## ROWS
╭──
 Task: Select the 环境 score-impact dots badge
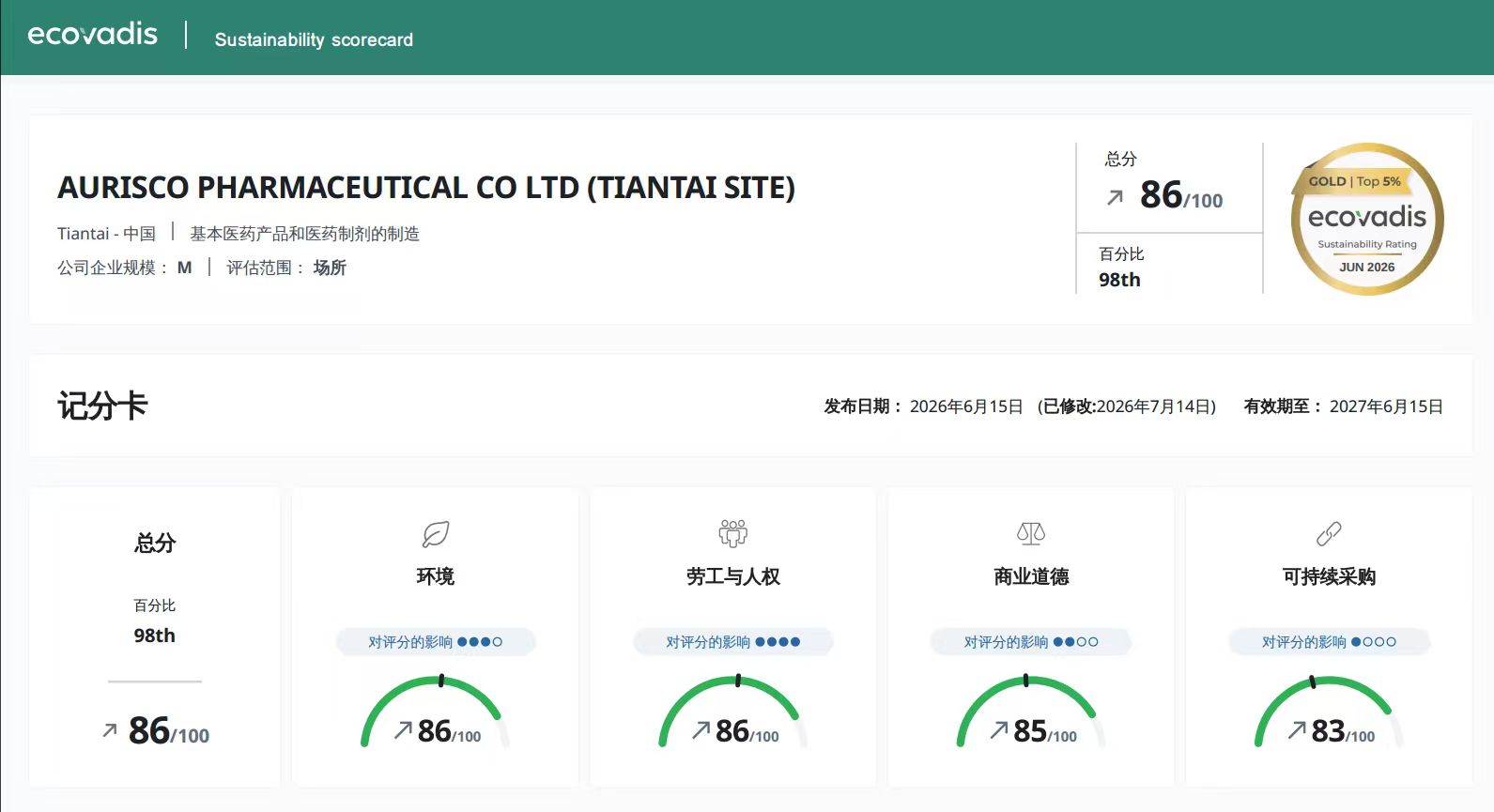point(436,642)
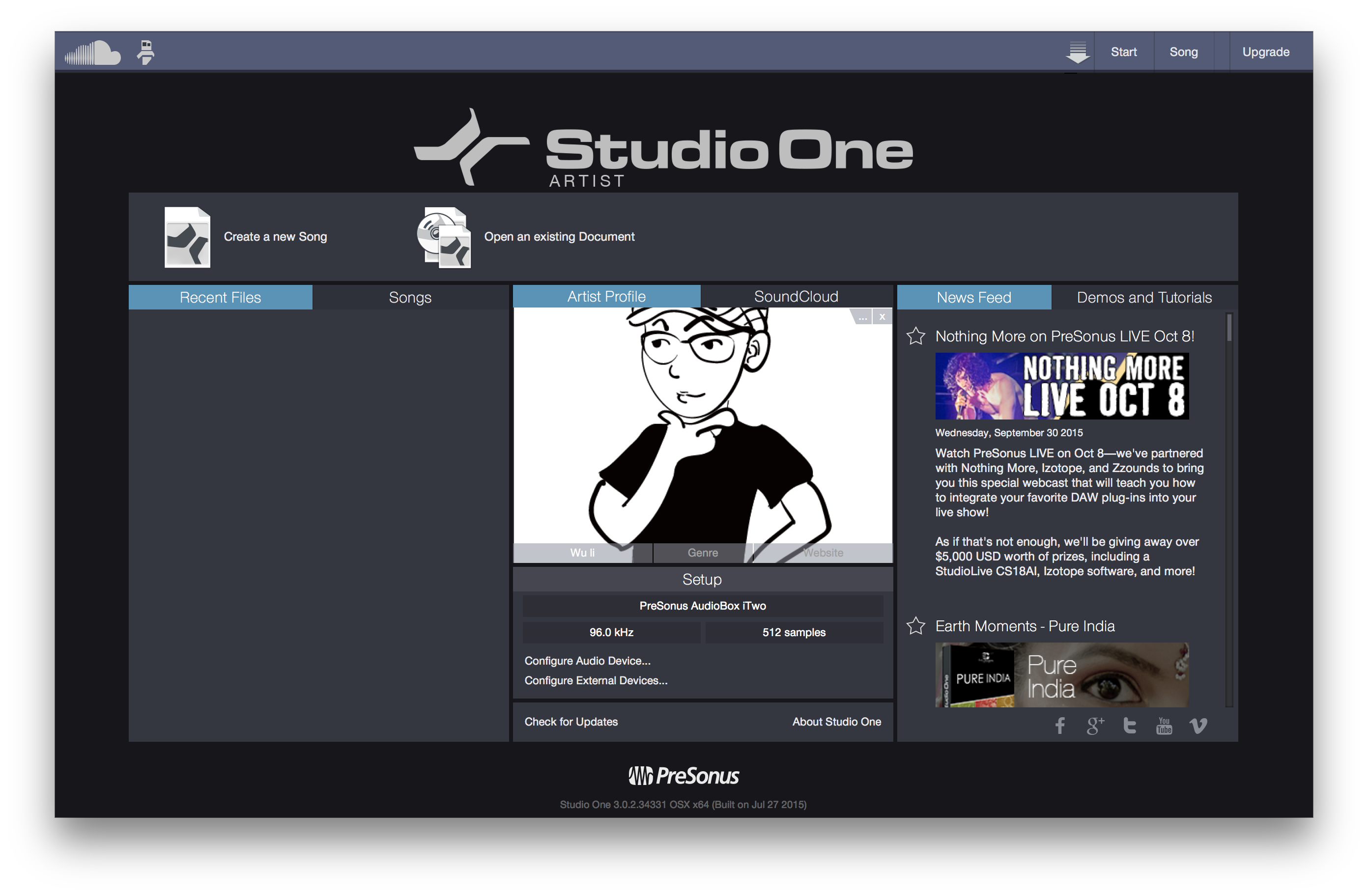
Task: Click the Upgrade button in the top bar
Action: [1266, 51]
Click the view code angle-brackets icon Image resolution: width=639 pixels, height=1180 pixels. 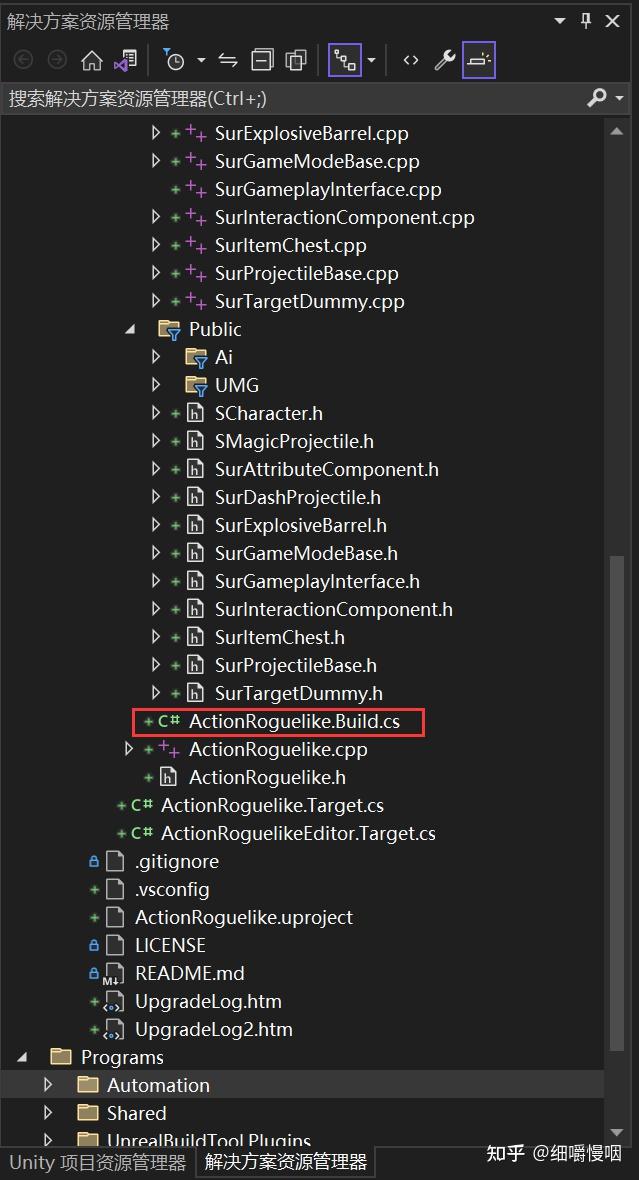click(411, 61)
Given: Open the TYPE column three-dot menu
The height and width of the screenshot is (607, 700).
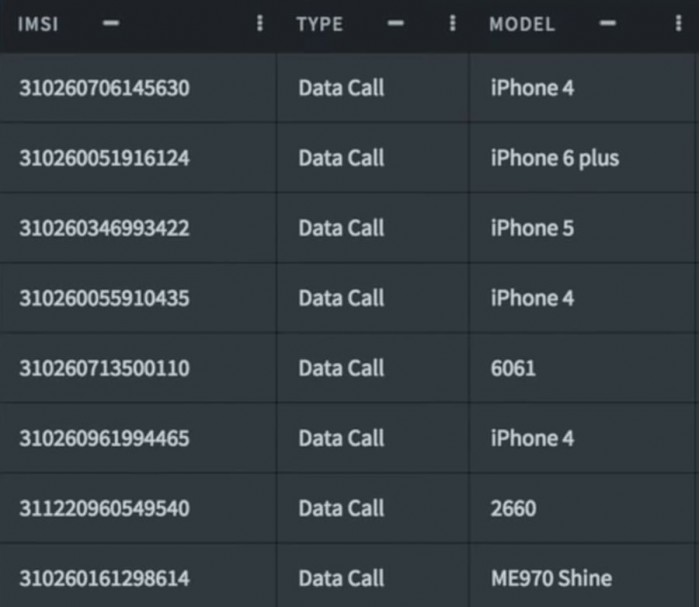Looking at the screenshot, I should pyautogui.click(x=452, y=23).
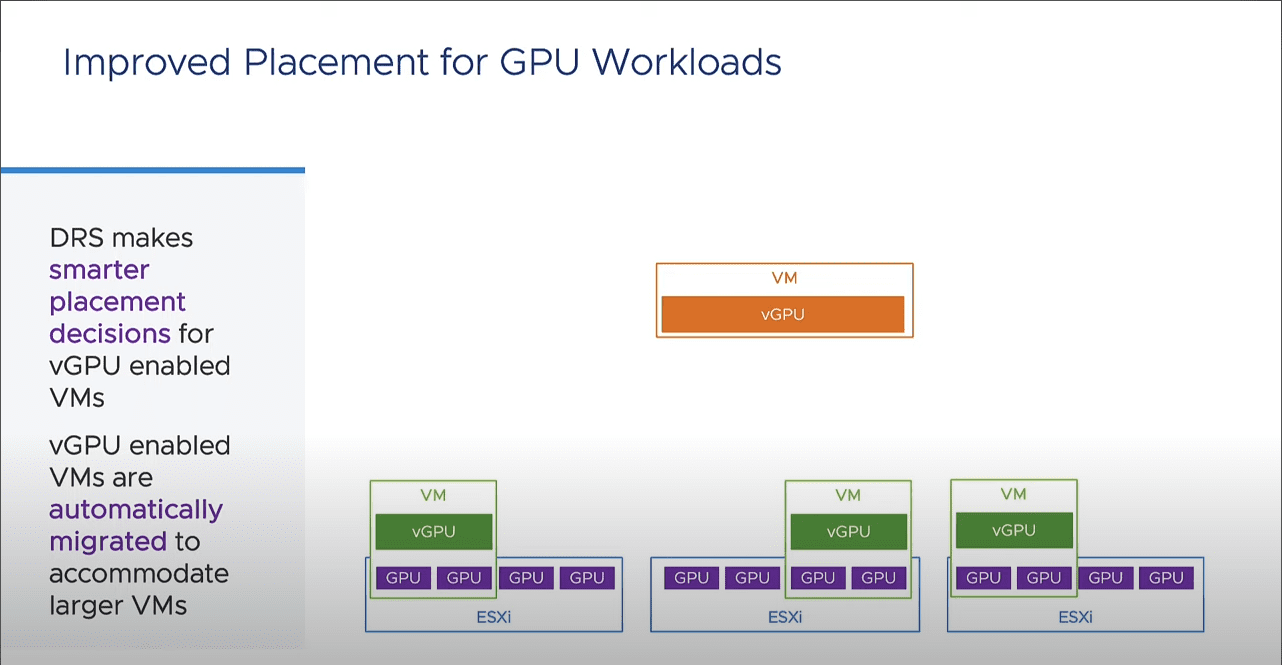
╰──
Can you rewrite the listing from the line holding "Given: Open the TYPE column three-dot menu" through the end of the listing, inclusive, substituting "field" for "column" and leaving everything else unchanged? Omit the pictures from your answer.

## FINISHED TASK
Given: Open the TYPE field three-dot menu
The height and width of the screenshot is (607, 700).
Looking at the screenshot, I should pyautogui.click(x=452, y=23).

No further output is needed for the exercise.